Leave the pictures out and transcribe every record exactly.

*** Opening of INPUT RECORDS ***

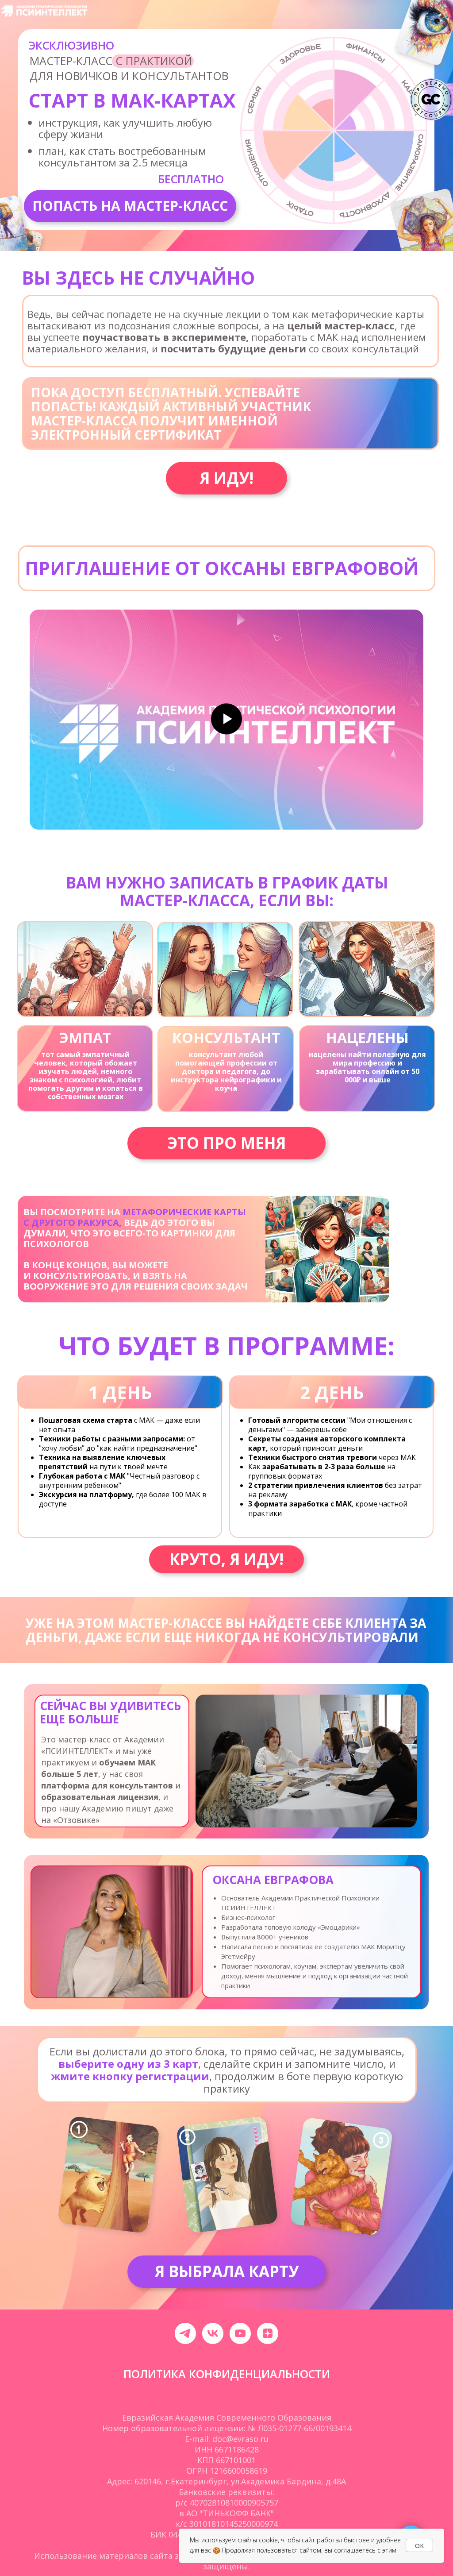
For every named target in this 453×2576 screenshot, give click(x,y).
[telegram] (185, 2333)
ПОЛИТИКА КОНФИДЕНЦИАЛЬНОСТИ (226, 2373)
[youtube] (240, 2333)
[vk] (212, 2333)
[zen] (267, 2333)
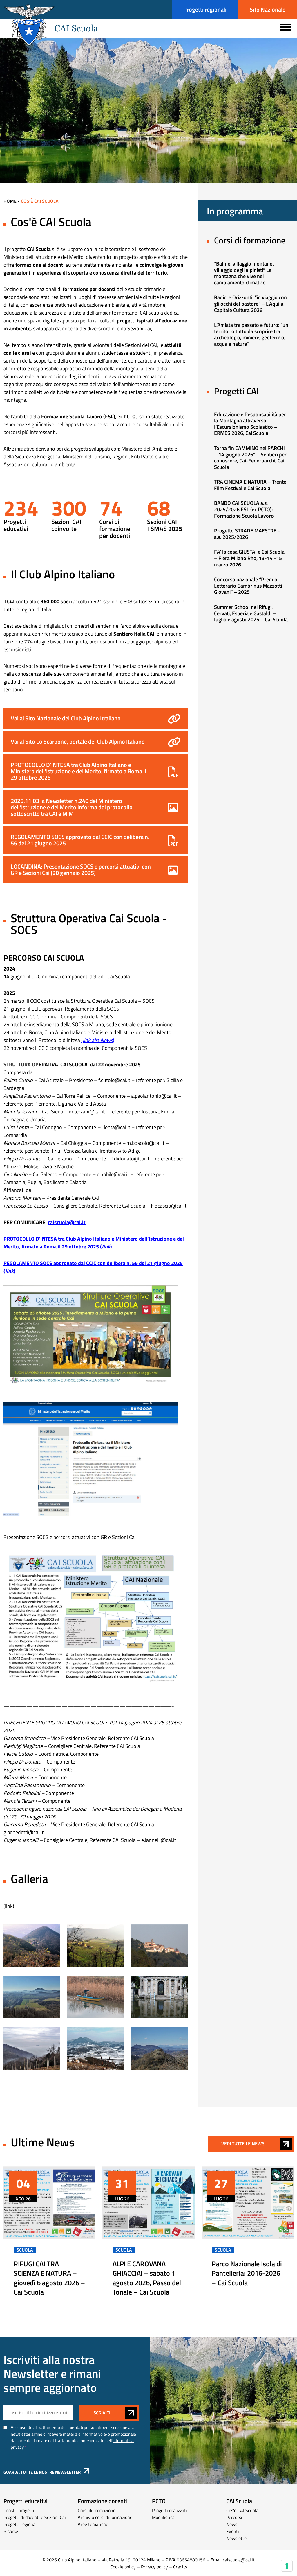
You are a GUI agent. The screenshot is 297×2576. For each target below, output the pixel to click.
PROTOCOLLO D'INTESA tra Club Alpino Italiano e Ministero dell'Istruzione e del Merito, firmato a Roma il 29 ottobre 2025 (78, 771)
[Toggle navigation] (285, 26)
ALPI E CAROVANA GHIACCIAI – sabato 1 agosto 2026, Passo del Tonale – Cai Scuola (147, 2278)
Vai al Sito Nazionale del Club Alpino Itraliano (66, 718)
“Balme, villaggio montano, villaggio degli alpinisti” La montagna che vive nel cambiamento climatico (244, 273)
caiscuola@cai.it (67, 1222)
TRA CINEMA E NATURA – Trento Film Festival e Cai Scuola (250, 485)
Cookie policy (123, 2566)
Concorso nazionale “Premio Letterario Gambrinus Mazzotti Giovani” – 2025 (248, 585)
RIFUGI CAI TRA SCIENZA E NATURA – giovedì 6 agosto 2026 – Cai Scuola (49, 2278)
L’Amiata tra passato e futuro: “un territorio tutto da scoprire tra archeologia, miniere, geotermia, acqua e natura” (251, 334)
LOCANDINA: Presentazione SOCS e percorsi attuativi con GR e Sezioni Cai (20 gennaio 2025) (81, 869)
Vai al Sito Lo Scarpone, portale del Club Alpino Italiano (78, 741)
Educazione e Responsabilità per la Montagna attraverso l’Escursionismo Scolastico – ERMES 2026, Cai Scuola (250, 423)
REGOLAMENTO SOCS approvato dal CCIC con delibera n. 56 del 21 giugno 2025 (80, 840)
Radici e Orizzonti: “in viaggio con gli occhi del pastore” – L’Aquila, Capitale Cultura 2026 (250, 303)
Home (10, 201)
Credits (180, 2566)
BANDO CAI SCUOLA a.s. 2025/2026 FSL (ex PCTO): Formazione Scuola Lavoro (244, 509)
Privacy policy (154, 2566)
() (97, 1040)
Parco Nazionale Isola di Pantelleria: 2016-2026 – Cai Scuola (247, 2273)
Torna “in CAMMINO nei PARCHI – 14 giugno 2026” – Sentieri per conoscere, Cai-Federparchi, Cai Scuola (250, 457)
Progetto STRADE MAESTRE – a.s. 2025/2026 (247, 534)
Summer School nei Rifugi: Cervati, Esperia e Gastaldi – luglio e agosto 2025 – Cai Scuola (251, 613)
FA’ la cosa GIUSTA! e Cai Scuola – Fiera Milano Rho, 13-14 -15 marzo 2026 (249, 558)
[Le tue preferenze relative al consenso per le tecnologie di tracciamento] (286, 2565)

*** Close of INPUT RECORDS ***

**THE ANSWER**
For every named target in this 453×2576 screenshot, give click(x,y).
[telegram] (185, 2333)
ПОЛИТИКА КОНФИДЕНЦИАЛЬНОСТИ (226, 2373)
[youtube] (240, 2333)
[vk] (212, 2333)
[zen] (267, 2333)
You are a GUI agent. The screenshot is 297×2576. For each target below, output the pixel to click.
PROTOCOLLO D'INTESA tra Club Alpino Italiano e Ministero dell'Istruzione e del Merito, firmato a Roma il 29 ottobre 2025 (78, 771)
[Toggle navigation] (285, 26)
ALPI E CAROVANA GHIACCIAI – sabato 1 agosto 2026, Passo del Tonale – Cai Scuola (147, 2278)
Vai al Sito Nazionale del Club Alpino Itraliano (66, 718)
“Balme, villaggio montano, villaggio degli alpinisti” La montagna che vive nel cambiamento climatico (244, 273)
caiscuola@cai.it (67, 1222)
TRA CINEMA E NATURA – Trento Film Festival e Cai Scuola (250, 485)
Cookie policy (123, 2566)
Concorso nazionale “Premio Letterario Gambrinus Mazzotti Giovani” – 2025 (248, 585)
RIFUGI CAI TRA SCIENZA E NATURA – giovedì 6 agosto 2026 – Cai Scuola (49, 2278)
L’Amiata tra passato e futuro: “un territorio tutto da scoprire tra archeologia, miniere, geotermia, acqua e natura” (251, 334)
LOCANDINA: Presentazione SOCS e percorsi attuativi con GR e Sezioni Cai (20 gennaio 2025) (81, 869)
Vai al Sito Lo Scarpone, portale del Club Alpino Italiano (78, 741)
Educazione e Responsabilità per la Montagna attraverso l’Escursionismo Scolastico – ERMES 2026, Cai Scuola (250, 423)
REGOLAMENTO SOCS approvato dal CCIC con delibera n. 56 del 21 giugno 2025 (80, 840)
Radici e Orizzonti: “in viaggio con gli occhi del pastore” – L’Aquila, Capitale Cultura 2026 (250, 303)
Home (10, 201)
Credits (180, 2566)
BANDO CAI SCUOLA a.s. 2025/2026 FSL (ex PCTO): Formazione Scuola Lavoro (244, 509)
Privacy policy (154, 2566)
() (97, 1040)
Parco Nazionale Isola di Pantelleria: 2016-2026 – Cai Scuola (247, 2273)
Torna “in CAMMINO nei PARCHI – 14 giugno 2026” – Sentieri per conoscere, Cai-Federparchi, Cai Scuola (250, 457)
Progetto STRADE MAESTRE – a.s. 2025/2026 (247, 534)
Summer School nei Rifugi: Cervati, Esperia e Gastaldi – luglio e agosto 2025 – Cai Scuola (251, 613)
FA’ la cosa GIUSTA! e Cai Scuola – Fiera Milano Rho, 13-14 -15 marzo 2026 (249, 558)
[Le tue preferenze relative al consenso per le tecnologie di tracciamento] (286, 2565)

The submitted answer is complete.